Print all of the records below again without a single difference.

^^^^

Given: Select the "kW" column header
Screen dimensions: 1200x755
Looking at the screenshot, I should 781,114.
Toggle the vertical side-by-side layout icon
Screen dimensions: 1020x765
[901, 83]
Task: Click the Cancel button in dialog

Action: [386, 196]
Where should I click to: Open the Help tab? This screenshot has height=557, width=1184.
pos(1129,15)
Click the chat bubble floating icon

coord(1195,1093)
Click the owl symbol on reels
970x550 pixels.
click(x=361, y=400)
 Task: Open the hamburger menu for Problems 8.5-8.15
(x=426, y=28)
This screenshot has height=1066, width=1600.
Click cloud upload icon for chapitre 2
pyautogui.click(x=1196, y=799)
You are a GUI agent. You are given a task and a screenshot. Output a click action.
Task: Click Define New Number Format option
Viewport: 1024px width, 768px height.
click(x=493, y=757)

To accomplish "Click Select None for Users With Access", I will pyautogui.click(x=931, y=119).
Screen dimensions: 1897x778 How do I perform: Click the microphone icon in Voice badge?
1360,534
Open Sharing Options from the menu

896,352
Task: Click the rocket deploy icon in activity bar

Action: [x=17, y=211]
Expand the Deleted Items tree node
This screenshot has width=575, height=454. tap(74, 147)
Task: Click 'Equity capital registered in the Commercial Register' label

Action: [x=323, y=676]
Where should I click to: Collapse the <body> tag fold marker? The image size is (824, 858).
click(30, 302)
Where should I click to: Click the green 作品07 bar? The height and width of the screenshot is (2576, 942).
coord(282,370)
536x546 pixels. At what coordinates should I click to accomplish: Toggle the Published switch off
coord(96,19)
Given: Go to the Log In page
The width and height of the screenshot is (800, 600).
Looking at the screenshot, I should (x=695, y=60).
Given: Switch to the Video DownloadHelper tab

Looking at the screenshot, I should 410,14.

^^^^

▸ Task output:
Given: Select the "kW" column header
Screen dimensions: 1200x755
Looking at the screenshot, I should 781,114.
Toggle the vertical side-by-side layout icon
Screen dimensions: 1020x765
[901, 83]
Task: Click the Cancel button in dialog

Action: [386, 196]
Where should I click to: Open the Help tab? This screenshot has height=557, width=1184.
pos(1129,15)
Click the chat bubble floating icon

coord(1195,1093)
Click the owl symbol on reels
970x550 pixels.
click(x=361, y=400)
 Task: Open the hamburger menu for Problems 8.5-8.15
(x=426, y=28)
This screenshot has height=1066, width=1600.
Click cloud upload icon for chapitre 2
pyautogui.click(x=1196, y=799)
You are a GUI agent. You are given a task and a screenshot. Output a click action.
Task: Click Define New Number Format option
Viewport: 1024px width, 768px height.
click(x=493, y=757)

To accomplish "Click Select None for Users With Access", I will pyautogui.click(x=931, y=119).
Screen dimensions: 1897x778 How do I perform: Click the microphone icon in Voice badge?
1360,534
Open Sharing Options from the menu

896,352
Task: Click the rocket deploy icon in activity bar

Action: [x=17, y=211]
Expand the Deleted Items tree node
This screenshot has width=575, height=454. tap(74, 147)
Task: Click 'Equity capital registered in the Commercial Register' label

Action: [x=323, y=676]
Where should I click to: Collapse the <body> tag fold marker? The image size is (824, 858).
click(30, 302)
Where should I click to: Click the green 作品07 bar? The height and width of the screenshot is (2576, 942).
coord(282,370)
536x546 pixels. At what coordinates should I click to accomplish: Toggle the Published switch off
coord(96,19)
Given: Go to the Log In page
The width and height of the screenshot is (800, 600).
Looking at the screenshot, I should (x=695, y=60).
Given: Switch to the Video DownloadHelper tab

Looking at the screenshot, I should 410,14.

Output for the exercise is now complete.